Even
though I’m chronically ill, I do think that there are times when I am coasting
purely on adrenaline. But instead of
crashing and taking it easy for a day, as was required by my healthy self, my
chronically ill self requires several days, sometimes even a week or two to
regroup and totally recover.
It’s a
hard balance because so many amazing opportunities have come my way over the
last several months. And it’s hard to
say no to things that I really want to be a part of. But the reality is, for my physical and
emotional well-being, I can’t do everything.
Recently,
I had a phone meeting scheduled for a new project I am hoping to become a part
of. But something had to give. And at the moment, that was the easiest thing
to put on the back burner. I couldn’t
get out of my school or current work commitments, so I looked at everything on
my plate, and took off of it the must un-pressing thing. Fortuitously, the person I was meeting with
also happens to be chronically ill and completely understood where I was coming
from, which was really great, and made postponing the meeting, even though in
my heart I didn’t want to, much easier.
And it
made me realize that I have become more attuned to listening to my body. My head was telling me that I needed to slow
down and take it easy. So I took two
days. I had only intended to take one,
but one wasn’t enough. So I took some
time for myself, reading non-school related, junky reading, and rested, which
put me in a much better place.
When I used
to not listen to my body, I ignored the signs, and didn’t stop until a flare
was raging and I had absolutely no choice but to stop. Clearly, that wasn’t ideal.

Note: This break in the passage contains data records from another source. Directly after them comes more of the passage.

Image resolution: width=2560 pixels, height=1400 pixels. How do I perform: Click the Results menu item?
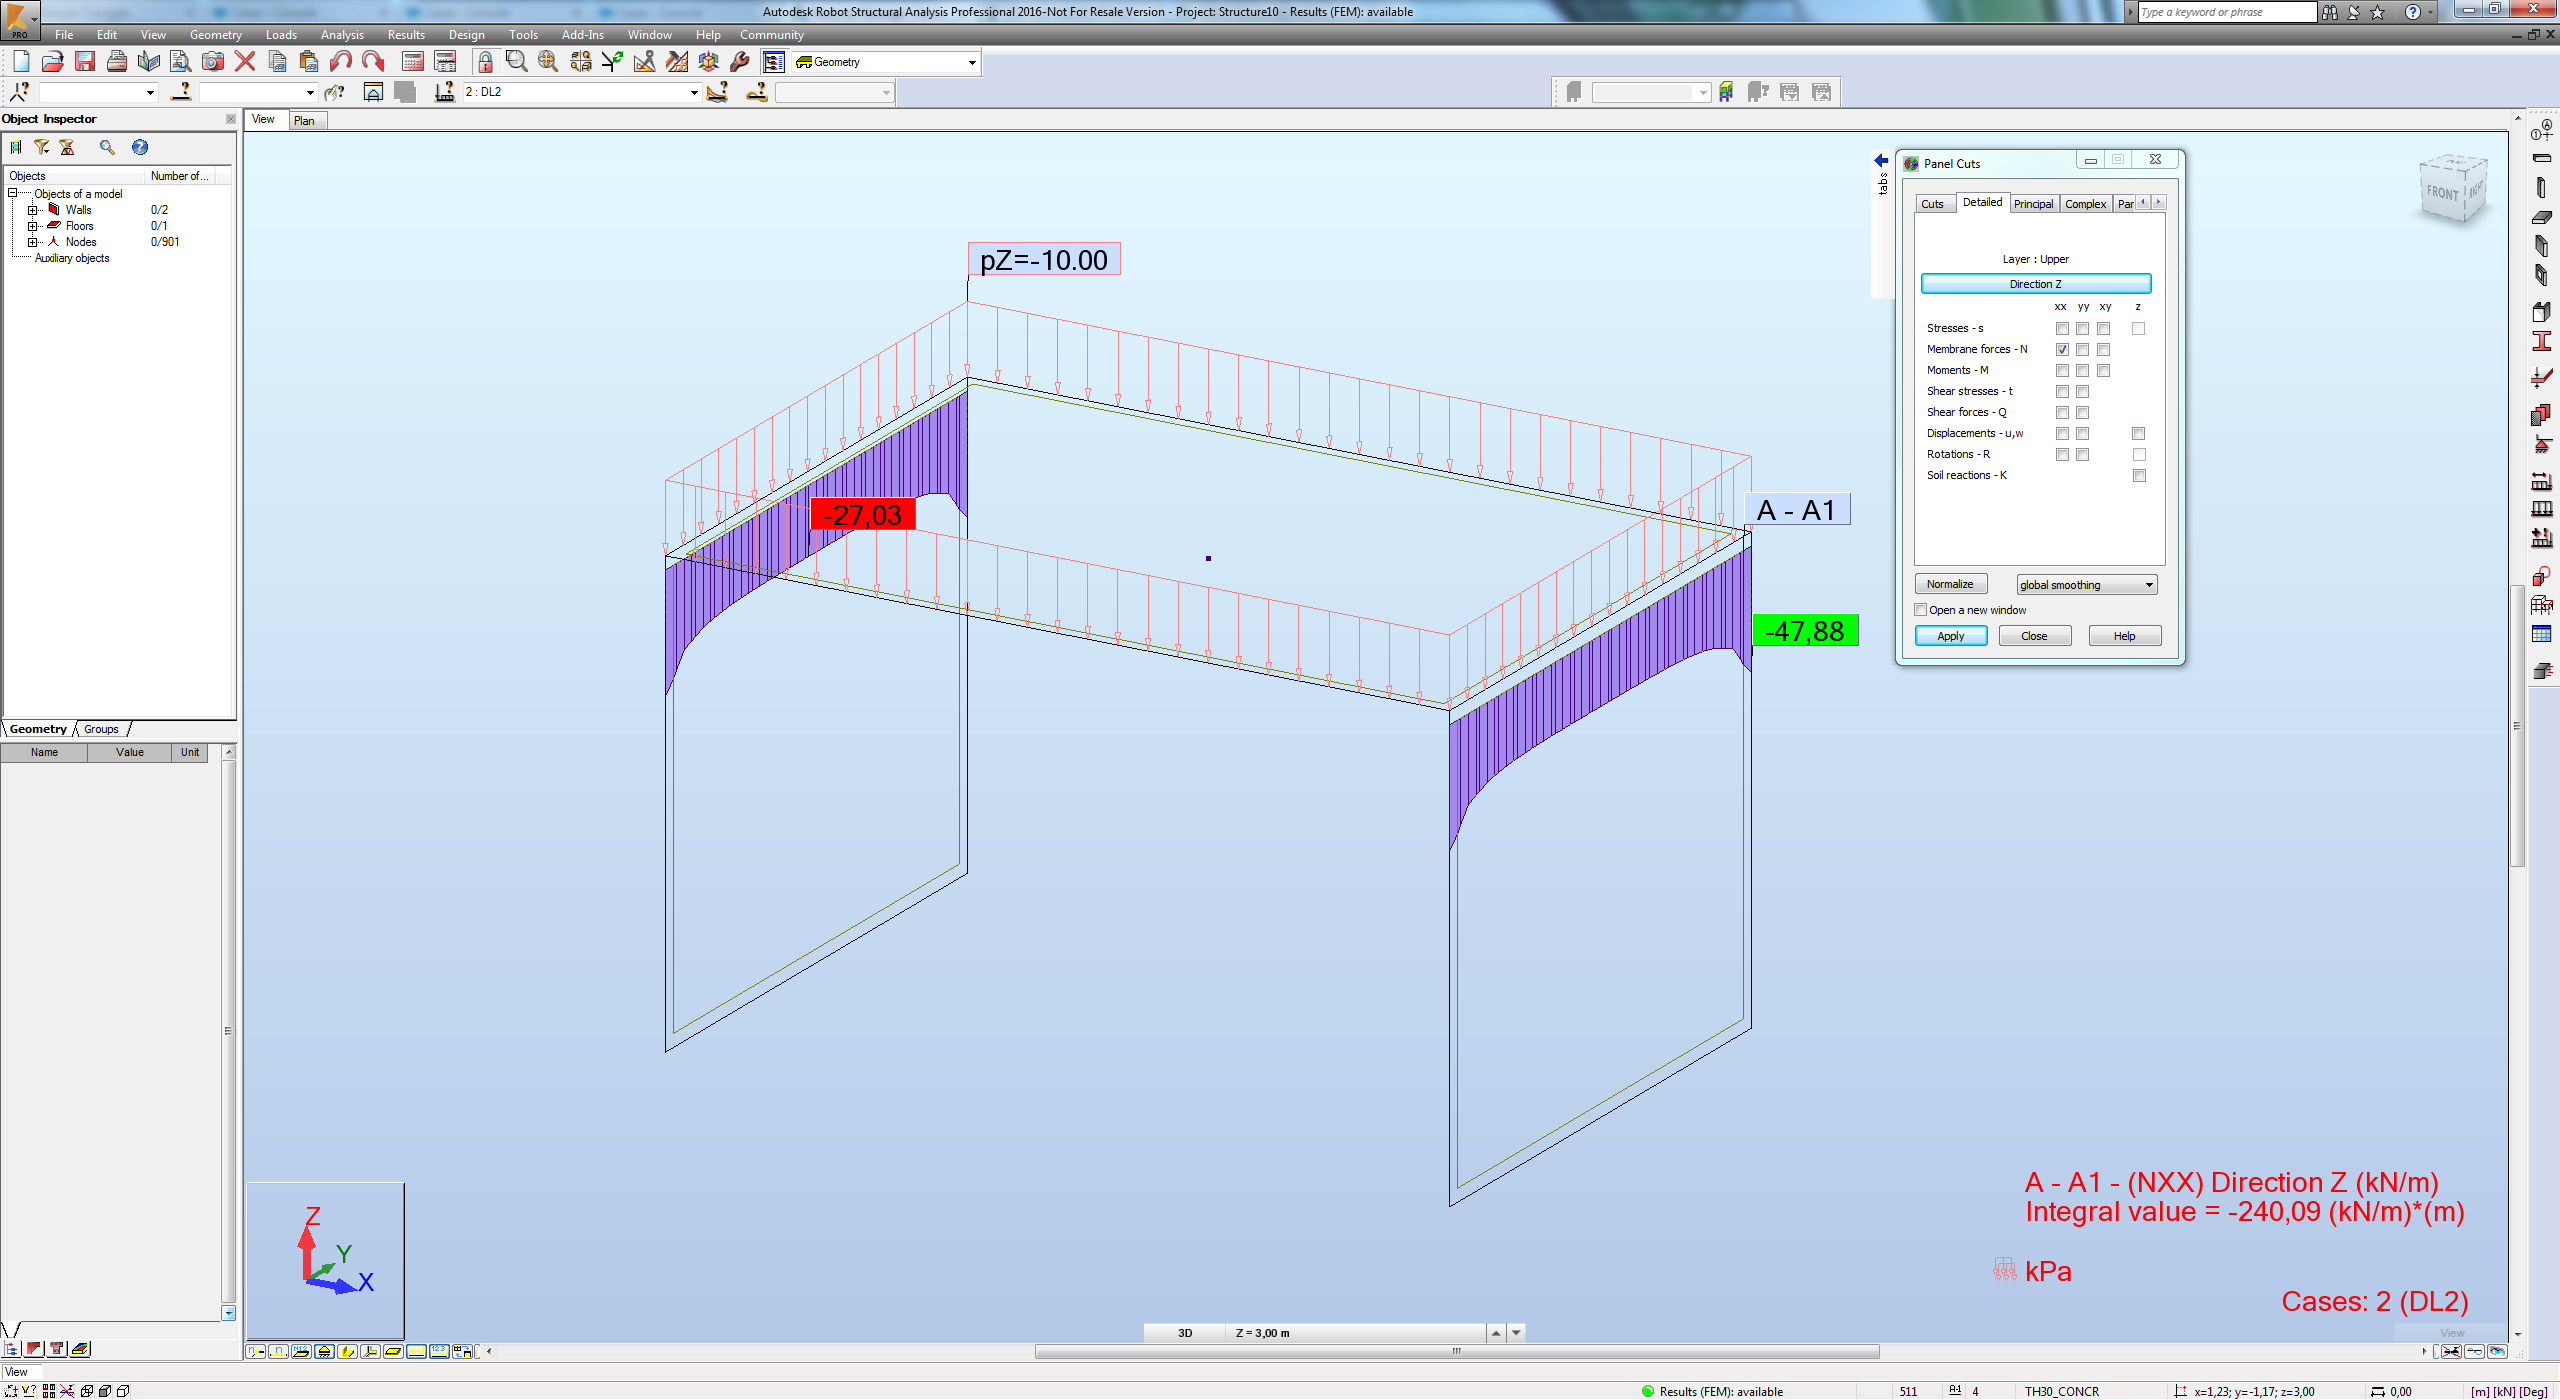tap(403, 34)
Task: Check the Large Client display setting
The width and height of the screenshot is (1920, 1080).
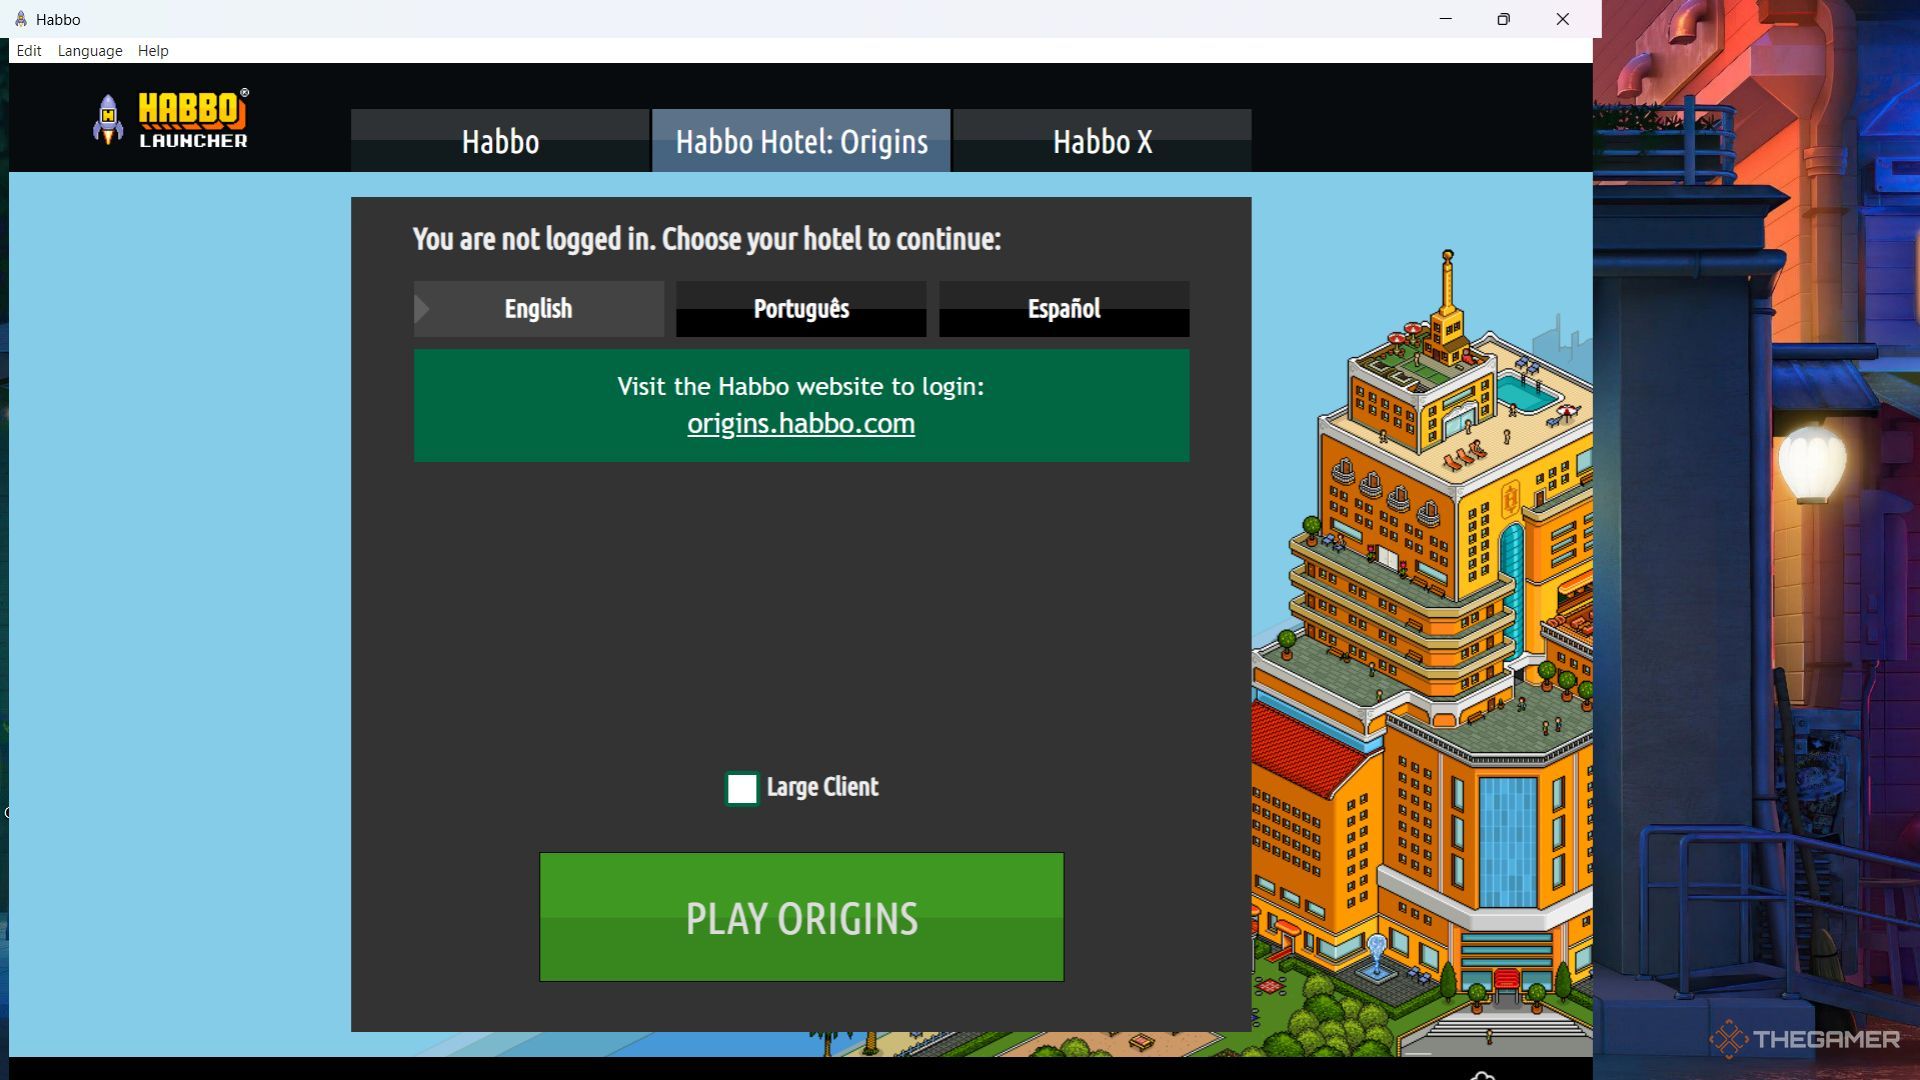Action: point(741,787)
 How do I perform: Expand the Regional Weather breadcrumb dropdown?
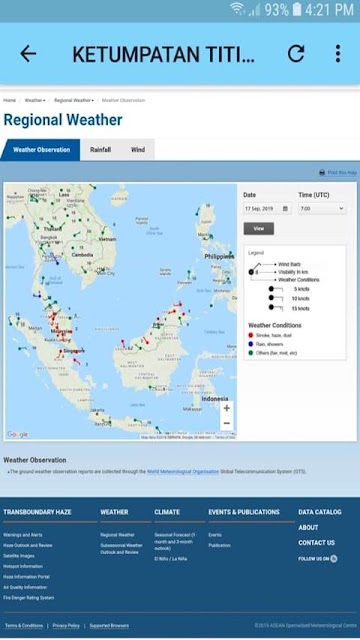[74, 100]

But now, I am better able to preempt a flare
when it is caused solely by stress. When
I feel myself getting too stressed, or I get that feeling where I am always
coming down with something but never get sick, I know it’s time to take a step (or
two or three) back.
Recently,
Chronic Illness Coach Rosalind Joffe wrote a blog post entitled, “the more i do, the
better i feel. sound familiar?”
This is me
in a nutshell. Except the more I do, the
better I feel is a hoax. Like I said
earlier, I might get an adrenaline rush from being active and doing a lot of
things, but it’s a total rouse. Because
the minute I stop, my body shuts down.
It rebels against me, and then I am really at its mercy.
It’s all
about balance. And when the balance starts
to tip, well I really, really have to start to listening to my body and the
signals it sends me.
It’s good
to listen before I send my body into a tailspin that leads to a flare.
As we all
know, stress exacerbates many chronic illnesses, and lupus and RA are no
different.
So how do
you balance bouncing back and overdoing it?
I don't. Not well, anyway. I keep learning the same lesson over and over again. In the last year, I've gotten a bit better at stopping before I crash completely, so that's progress of a sort. Right?